Nun ist das altbekannte demokratische Establishment wiederum an die Schaltstellen zurückgekehrt. Mehr wird trotz breit geschürter Zuversicht nicht sein, da mögen die PR-Agenturen beharrlich anderes verheissen. Aufbruch ist da keiner. Was die Demokraten und der gesamte Liberalismus aufzubieten haben, ist bloss Business as usual. Von der Weltpolitik bis in die Sozialpolitik, selbst wenn letztere mehr keynesianische Aspekte aufweisen sollte. Viele hoffen jetzt gar auf eine nachholende Sozialdemokratisierung.
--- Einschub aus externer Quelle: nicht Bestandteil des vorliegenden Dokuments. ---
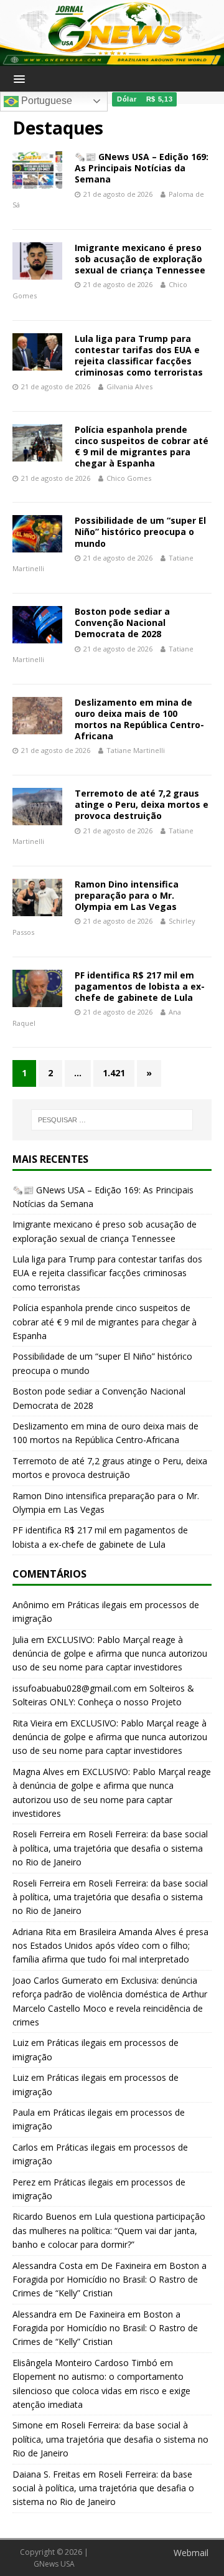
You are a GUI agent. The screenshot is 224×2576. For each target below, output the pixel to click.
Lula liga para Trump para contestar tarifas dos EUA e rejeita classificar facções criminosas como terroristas (139, 356)
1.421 (114, 1073)
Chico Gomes (128, 478)
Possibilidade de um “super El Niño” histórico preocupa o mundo (140, 531)
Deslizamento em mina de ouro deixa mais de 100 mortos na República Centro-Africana (139, 719)
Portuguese (45, 100)
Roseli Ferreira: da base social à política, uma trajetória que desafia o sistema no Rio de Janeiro (110, 1848)
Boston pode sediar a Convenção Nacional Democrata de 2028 (122, 622)
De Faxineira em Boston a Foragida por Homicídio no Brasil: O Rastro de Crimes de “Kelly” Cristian (109, 2279)
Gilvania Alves (129, 386)
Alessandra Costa (47, 2265)
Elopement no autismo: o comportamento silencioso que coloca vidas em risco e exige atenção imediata (101, 2390)
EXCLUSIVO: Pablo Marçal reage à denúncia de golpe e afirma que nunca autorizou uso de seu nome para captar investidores (109, 1654)
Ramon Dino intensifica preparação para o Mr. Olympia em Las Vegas (127, 895)
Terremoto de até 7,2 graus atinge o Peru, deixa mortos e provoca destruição (141, 804)
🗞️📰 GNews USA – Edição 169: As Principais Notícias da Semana (141, 168)
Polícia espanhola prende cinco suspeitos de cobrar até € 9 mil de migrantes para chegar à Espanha (141, 447)
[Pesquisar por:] (112, 1119)
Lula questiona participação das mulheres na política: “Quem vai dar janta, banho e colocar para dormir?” (108, 2230)
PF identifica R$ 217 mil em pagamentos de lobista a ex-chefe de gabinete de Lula (140, 986)
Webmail (191, 2553)
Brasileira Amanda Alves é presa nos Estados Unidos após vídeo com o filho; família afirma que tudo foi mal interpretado (110, 1946)
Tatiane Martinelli (135, 750)
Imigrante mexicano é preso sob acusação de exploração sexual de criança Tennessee (140, 259)
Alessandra (34, 2314)
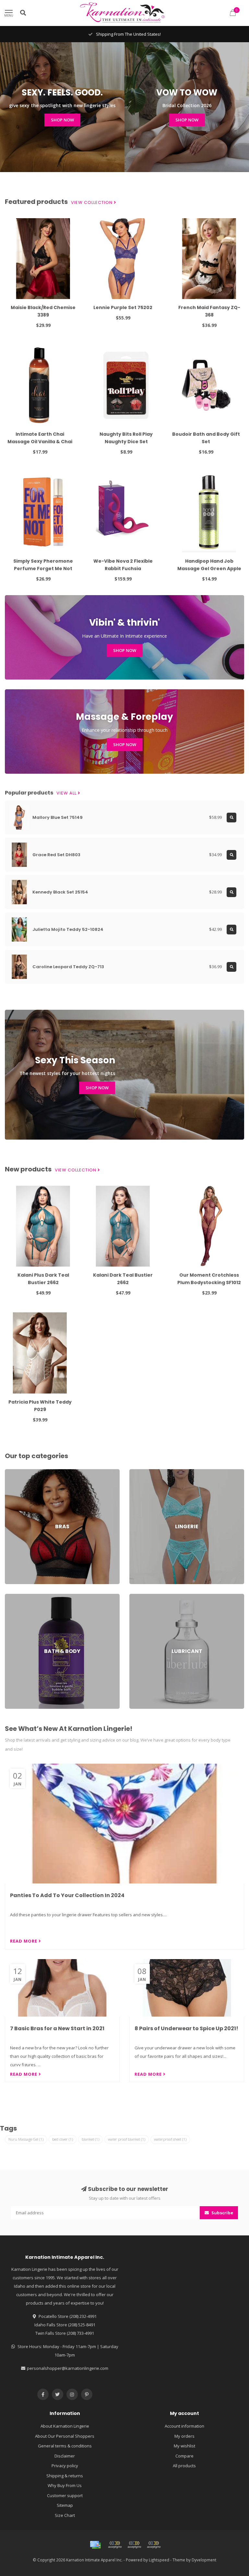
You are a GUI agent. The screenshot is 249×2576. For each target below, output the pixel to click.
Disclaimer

Aber auch das ist zu bezweifeln. Die gehypte 1400 Dollar Einmalzahlung für jeden Amerikaner mit geringem Einkommen, ist doch eine lächerlicher, bestenfalls symbolischer Betrag. Aus „Yes we can“ ist „I believe we can do it“ geworden.

Und Deutschland? Jedes Zwischentief der AfD wird gefeiert als sei die Gefahr von rechts aussen bereits gebannt, als stünde die Partei kurz vor ihrem Niedergang. Und doch sind es bloss konjunkturelle Einbrüche, die den Aufstieg dieser Formationen nun schon viele Jahre begleiten. Sie verweisen mehr auf Wachstumsschwierigkeiten als auf einen Niedergang. Auch die nur auf den ersten Blick mageren Ergebnisse in Baden-Württemberg und Rheinland-Pfalz haben bewiesen, dass die AfD sich konsolidiert hat. Unter den gegebenen Voraussetzungen der Pandemie und auch angesichts der internen Turbulenzen, ist das kein schlechtes Ergebnis für sie.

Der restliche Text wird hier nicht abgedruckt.